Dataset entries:
● ● ● ● ● ● ●
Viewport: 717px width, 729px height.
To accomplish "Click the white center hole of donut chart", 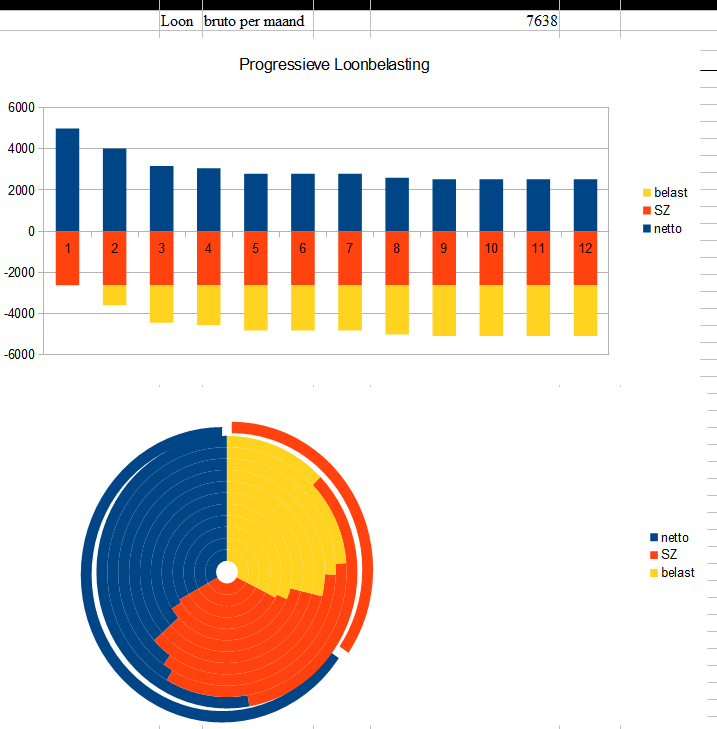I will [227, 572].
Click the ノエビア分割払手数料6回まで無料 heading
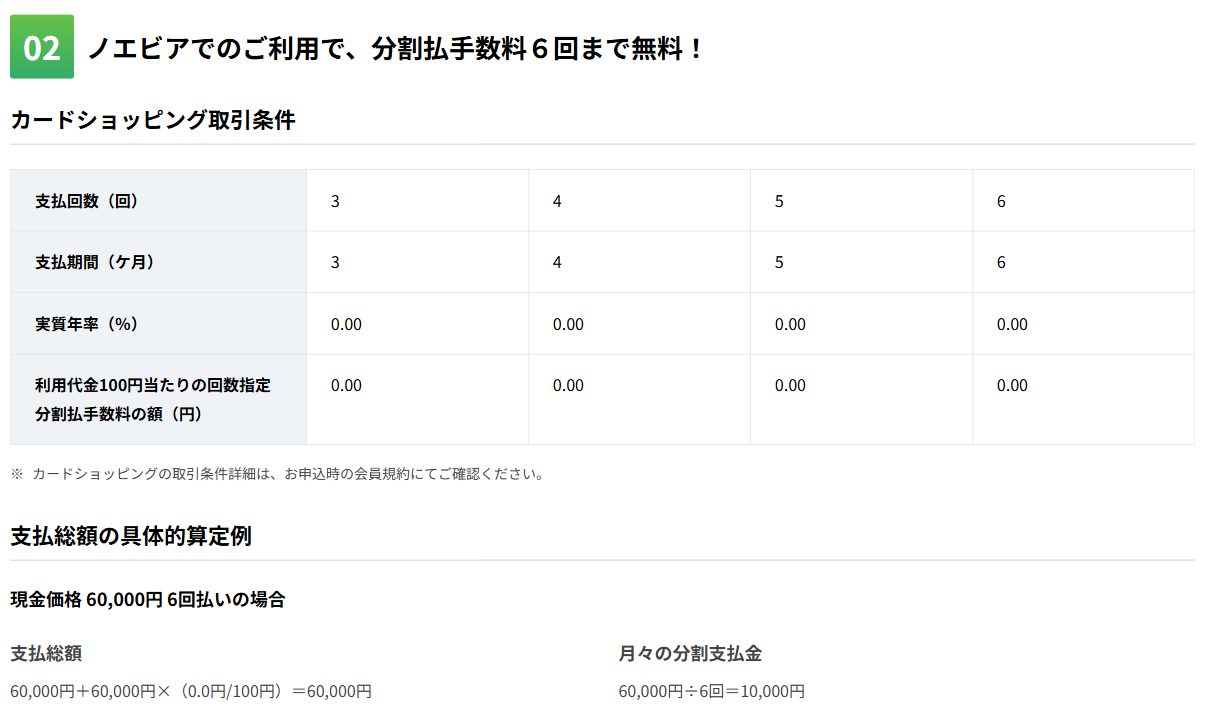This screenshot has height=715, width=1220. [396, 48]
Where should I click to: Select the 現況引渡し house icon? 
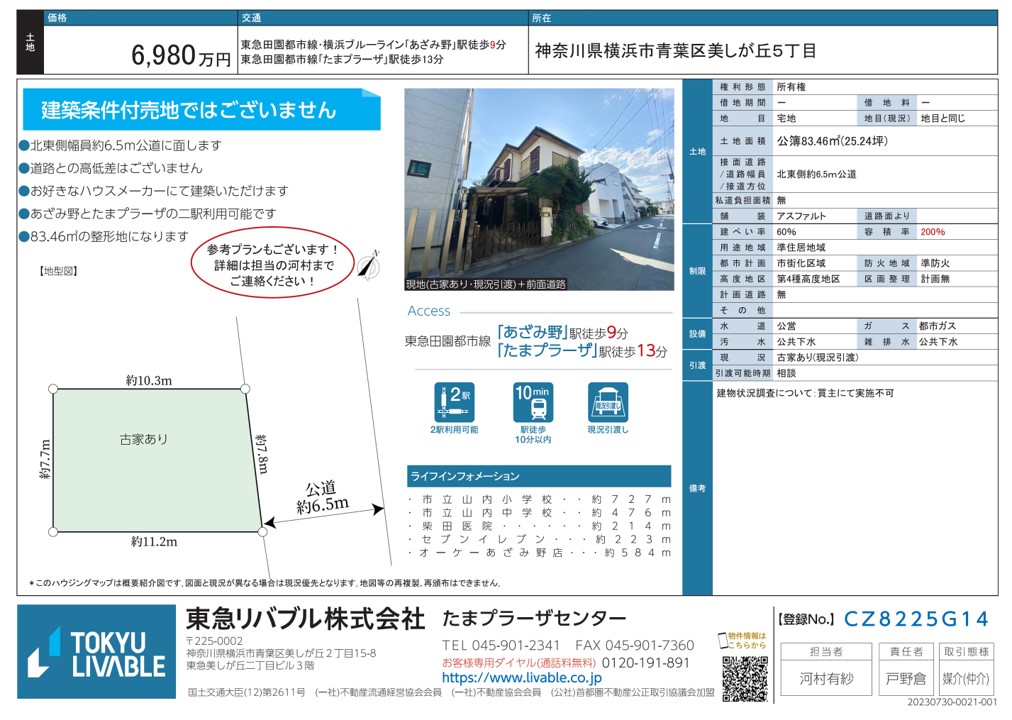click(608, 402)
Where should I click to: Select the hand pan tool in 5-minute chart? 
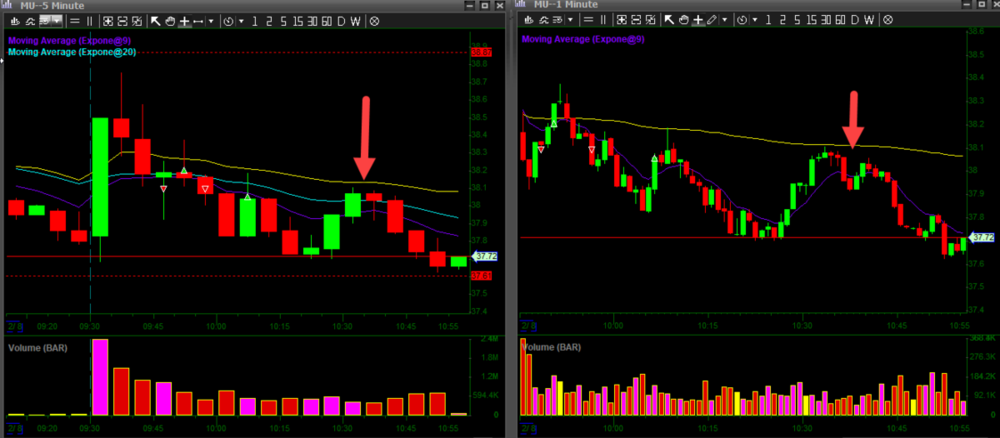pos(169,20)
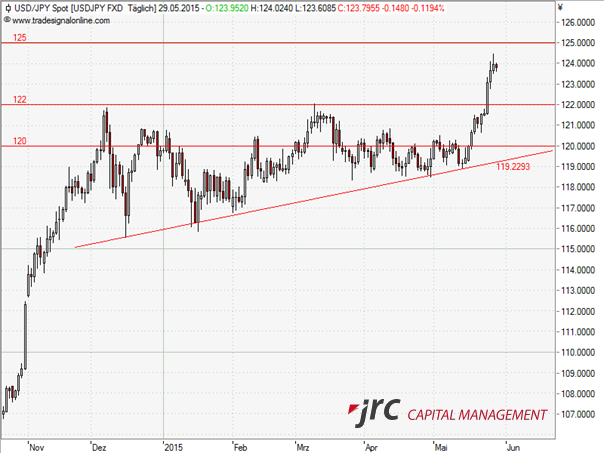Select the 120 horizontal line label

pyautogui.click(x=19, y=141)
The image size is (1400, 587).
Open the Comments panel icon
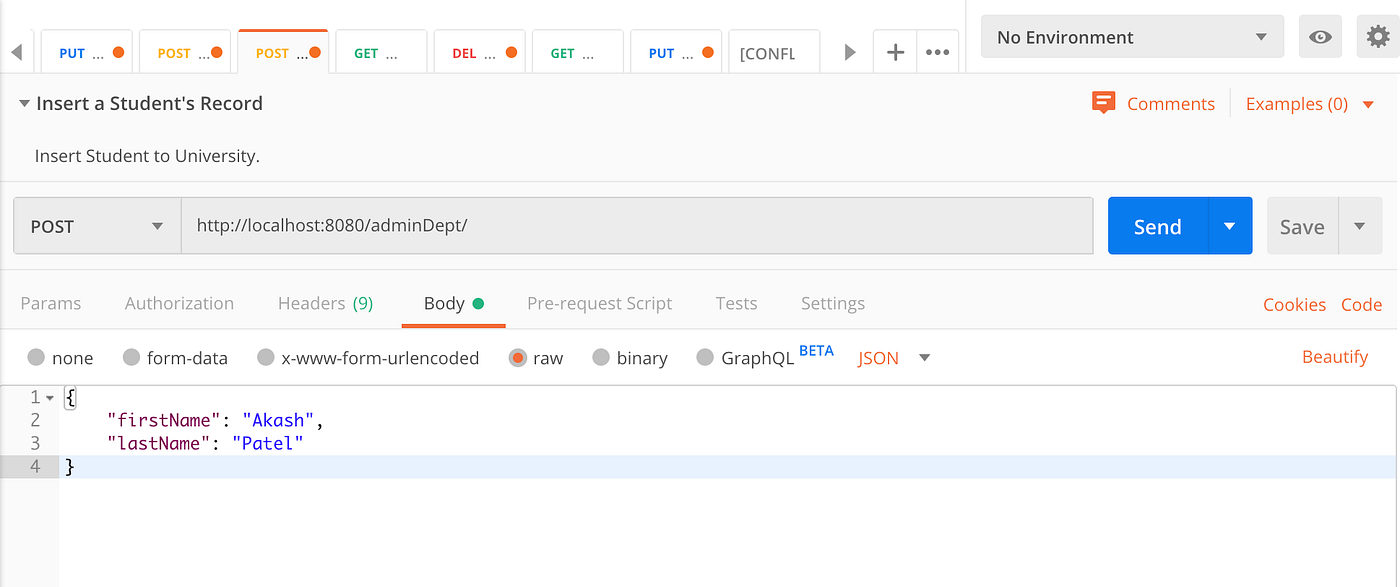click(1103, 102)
● ● ● ● ● ● ●
■ **INSTRUCTIONS TO FOLLOW**
Without any pictures, reproduce exactly the lines from the line that contains "The image size is (1400, 587)." to the end of the entries above, both ends included.

■ **TASK RESULT**
The image size is (1400, 587).
Open the Comments panel icon
click(1103, 102)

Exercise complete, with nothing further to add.